Create a "StuckAtConstant" model that sticks at a custom constant of 1.5.

sacanom = syntheticAnomaly("StuckAtConstant",Type="Custom",Value=1.5);

Combine the anomalies into a vector so that they can be injected together into a time series.

anomvec = [noiseanom sacanom]
anomvec = 
1×2 AnomalyTypes:

 NoiseAnomaly, StuckAtConstantAnomaly

Load and plot the healthy single-variable time series channel1, which serves as the injection target.

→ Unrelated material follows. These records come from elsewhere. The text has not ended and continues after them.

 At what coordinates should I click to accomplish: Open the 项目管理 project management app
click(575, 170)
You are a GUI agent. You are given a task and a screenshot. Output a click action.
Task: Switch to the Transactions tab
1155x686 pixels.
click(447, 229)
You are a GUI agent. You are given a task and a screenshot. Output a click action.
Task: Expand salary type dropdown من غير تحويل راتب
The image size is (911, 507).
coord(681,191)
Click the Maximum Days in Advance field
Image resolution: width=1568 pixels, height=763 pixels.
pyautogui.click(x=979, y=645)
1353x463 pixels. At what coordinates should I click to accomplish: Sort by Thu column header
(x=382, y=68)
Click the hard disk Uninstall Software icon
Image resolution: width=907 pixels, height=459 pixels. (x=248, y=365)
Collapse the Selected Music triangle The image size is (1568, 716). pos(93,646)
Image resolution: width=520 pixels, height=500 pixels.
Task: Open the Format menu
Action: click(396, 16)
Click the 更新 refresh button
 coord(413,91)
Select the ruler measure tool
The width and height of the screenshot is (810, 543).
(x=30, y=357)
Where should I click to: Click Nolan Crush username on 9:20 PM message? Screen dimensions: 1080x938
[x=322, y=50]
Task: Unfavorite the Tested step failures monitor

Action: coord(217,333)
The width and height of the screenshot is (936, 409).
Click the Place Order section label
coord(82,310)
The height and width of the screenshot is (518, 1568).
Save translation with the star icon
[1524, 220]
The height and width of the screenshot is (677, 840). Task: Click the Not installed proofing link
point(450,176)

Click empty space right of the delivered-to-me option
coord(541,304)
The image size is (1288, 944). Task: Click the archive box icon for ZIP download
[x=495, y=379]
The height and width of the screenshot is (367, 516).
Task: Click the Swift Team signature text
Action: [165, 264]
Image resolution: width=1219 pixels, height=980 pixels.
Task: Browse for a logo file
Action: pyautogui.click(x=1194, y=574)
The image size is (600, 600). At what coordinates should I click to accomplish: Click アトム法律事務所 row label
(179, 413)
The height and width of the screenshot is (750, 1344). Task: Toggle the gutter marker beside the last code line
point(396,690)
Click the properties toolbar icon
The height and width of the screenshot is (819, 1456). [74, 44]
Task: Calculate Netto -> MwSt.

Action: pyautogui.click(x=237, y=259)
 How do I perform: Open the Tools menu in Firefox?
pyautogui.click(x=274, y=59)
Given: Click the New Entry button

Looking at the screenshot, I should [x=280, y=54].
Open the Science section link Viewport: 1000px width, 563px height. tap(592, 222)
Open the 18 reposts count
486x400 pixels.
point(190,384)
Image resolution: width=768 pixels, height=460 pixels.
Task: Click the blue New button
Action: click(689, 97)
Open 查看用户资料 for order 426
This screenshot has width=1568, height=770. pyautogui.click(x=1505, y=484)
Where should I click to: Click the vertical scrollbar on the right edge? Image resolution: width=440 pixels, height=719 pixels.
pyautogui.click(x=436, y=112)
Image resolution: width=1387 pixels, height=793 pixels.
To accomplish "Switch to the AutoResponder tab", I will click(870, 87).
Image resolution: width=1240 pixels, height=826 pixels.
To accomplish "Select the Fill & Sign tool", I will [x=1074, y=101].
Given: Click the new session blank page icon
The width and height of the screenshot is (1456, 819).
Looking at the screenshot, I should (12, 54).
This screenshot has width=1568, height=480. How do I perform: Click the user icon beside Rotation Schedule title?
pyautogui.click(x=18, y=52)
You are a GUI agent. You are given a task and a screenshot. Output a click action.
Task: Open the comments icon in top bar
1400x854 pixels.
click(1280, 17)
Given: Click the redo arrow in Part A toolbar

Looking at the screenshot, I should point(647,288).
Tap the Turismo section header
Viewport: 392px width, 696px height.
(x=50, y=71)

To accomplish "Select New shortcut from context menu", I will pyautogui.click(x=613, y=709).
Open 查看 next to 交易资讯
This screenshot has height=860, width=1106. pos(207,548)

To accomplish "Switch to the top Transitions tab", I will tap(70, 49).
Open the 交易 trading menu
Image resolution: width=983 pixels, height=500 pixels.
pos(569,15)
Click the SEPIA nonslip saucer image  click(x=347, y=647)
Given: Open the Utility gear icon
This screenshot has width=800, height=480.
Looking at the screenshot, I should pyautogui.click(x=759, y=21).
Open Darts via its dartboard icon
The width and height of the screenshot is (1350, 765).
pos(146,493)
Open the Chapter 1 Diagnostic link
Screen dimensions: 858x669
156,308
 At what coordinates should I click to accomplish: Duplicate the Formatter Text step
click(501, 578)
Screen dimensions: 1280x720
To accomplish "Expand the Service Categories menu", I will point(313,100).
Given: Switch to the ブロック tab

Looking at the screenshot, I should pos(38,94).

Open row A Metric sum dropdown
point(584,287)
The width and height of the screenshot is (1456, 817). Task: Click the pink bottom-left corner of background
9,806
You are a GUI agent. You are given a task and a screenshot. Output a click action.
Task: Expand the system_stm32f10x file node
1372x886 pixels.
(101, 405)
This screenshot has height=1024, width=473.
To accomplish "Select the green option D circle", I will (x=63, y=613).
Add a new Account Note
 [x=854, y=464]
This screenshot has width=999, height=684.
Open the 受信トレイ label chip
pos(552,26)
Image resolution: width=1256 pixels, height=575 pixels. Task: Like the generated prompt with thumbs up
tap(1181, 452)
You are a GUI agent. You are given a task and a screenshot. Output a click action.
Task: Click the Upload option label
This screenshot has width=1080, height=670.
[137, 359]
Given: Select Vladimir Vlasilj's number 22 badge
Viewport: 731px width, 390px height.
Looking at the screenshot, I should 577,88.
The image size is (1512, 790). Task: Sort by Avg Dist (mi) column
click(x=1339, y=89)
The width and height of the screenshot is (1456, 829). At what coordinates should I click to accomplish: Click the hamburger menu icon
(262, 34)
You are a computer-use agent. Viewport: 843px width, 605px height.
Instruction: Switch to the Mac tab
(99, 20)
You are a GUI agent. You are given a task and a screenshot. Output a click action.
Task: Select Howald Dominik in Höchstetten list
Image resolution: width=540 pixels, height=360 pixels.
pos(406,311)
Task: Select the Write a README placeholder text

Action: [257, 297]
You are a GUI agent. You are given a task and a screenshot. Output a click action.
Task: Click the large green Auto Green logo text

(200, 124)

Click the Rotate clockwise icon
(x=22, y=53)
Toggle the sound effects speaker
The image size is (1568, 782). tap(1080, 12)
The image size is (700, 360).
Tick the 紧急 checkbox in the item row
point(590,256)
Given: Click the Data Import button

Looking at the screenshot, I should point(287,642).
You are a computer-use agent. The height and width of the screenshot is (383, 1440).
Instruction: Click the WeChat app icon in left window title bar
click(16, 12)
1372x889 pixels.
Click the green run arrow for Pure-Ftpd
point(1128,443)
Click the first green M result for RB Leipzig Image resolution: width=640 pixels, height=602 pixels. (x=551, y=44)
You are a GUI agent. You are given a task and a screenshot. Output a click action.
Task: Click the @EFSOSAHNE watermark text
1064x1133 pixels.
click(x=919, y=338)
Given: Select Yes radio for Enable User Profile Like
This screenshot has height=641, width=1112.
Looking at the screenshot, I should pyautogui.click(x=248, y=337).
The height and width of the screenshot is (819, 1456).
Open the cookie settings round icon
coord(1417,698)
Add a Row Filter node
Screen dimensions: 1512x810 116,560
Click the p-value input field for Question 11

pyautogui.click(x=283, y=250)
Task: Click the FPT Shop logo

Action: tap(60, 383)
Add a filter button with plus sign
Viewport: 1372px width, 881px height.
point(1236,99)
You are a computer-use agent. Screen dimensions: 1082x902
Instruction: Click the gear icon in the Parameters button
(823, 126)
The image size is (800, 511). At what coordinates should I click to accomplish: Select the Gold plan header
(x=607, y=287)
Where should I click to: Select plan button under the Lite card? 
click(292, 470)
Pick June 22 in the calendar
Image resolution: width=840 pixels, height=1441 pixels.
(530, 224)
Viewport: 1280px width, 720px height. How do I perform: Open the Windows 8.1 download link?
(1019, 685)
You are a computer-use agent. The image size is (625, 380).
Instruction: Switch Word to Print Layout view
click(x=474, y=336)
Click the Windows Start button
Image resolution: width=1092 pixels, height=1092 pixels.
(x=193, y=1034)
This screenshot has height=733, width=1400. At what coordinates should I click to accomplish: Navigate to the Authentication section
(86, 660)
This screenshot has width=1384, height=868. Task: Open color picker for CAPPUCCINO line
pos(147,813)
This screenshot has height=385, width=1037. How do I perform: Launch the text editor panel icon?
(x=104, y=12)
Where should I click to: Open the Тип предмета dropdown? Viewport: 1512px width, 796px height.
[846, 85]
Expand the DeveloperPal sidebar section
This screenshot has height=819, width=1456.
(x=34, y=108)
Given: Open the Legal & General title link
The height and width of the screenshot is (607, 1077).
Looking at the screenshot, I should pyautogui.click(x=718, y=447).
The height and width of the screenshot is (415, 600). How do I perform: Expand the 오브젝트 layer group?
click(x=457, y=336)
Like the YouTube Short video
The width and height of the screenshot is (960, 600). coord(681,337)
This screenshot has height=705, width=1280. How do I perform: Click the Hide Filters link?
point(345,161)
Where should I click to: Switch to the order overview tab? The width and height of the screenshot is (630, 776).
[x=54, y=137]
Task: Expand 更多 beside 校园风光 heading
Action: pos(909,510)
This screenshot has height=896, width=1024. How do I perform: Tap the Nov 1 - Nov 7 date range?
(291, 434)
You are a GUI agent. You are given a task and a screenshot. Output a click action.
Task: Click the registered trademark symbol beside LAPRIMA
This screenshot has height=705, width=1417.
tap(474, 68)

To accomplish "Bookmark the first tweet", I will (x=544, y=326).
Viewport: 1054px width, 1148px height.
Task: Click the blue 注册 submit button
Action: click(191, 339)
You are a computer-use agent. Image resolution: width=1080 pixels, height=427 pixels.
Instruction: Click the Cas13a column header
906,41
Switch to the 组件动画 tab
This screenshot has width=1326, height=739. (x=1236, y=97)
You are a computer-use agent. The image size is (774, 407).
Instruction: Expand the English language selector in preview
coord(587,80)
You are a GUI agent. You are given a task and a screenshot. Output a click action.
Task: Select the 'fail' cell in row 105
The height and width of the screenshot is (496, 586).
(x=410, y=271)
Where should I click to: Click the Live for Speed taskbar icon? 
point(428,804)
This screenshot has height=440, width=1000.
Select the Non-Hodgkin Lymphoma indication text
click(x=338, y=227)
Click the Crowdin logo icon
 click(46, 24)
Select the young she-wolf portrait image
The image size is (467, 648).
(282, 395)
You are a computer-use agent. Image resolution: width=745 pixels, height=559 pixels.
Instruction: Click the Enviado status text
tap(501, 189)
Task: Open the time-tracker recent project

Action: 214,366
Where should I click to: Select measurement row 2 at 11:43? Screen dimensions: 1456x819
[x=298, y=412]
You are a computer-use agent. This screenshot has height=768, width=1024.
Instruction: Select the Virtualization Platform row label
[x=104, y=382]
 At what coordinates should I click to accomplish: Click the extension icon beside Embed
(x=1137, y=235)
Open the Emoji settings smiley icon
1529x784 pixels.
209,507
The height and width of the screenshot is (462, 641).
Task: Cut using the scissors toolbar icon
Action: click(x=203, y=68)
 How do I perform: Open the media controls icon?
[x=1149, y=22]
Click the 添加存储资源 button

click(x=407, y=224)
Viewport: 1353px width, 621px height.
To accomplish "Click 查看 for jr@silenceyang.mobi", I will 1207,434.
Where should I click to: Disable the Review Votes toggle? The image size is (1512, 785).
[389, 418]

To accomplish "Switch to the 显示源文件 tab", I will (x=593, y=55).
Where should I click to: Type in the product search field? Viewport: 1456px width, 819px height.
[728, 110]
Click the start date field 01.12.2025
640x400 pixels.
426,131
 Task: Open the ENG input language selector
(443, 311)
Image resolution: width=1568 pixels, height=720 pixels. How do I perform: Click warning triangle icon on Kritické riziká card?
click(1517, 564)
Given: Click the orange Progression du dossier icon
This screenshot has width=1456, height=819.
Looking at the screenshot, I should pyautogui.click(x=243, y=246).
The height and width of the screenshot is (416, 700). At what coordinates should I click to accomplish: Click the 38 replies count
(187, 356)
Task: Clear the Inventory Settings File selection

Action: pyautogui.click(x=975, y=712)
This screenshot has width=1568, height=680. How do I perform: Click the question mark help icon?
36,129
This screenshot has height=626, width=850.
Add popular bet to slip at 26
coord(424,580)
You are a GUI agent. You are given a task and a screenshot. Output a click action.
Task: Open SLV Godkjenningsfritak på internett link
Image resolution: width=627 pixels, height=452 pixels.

load HealthySineWaveU channel1

Plot the time series.

plot(channel1)
title("Healthy Time Series")

Figure contains an axes object. The axes object with title Healthy Time Series contains an object of type line.

Inject the anomalies into channel1. For example repeatability, specify starting positions for the two anomalies.

[channel1_anom,labels] = injectAnomaly(anomvec,channel1,WindowStart=[185 1080]);

The resulting signal is channel1_anom. The labels output identifies where the anomalies are injected.

ianom = find(labels==1);
ianom(1:8)
ans = 8×1

   185
   186
   187
   188
   189
   190
   191
   192

plot(channel1_anom)

Figure contains an axes object. The axes object contains an object of type line.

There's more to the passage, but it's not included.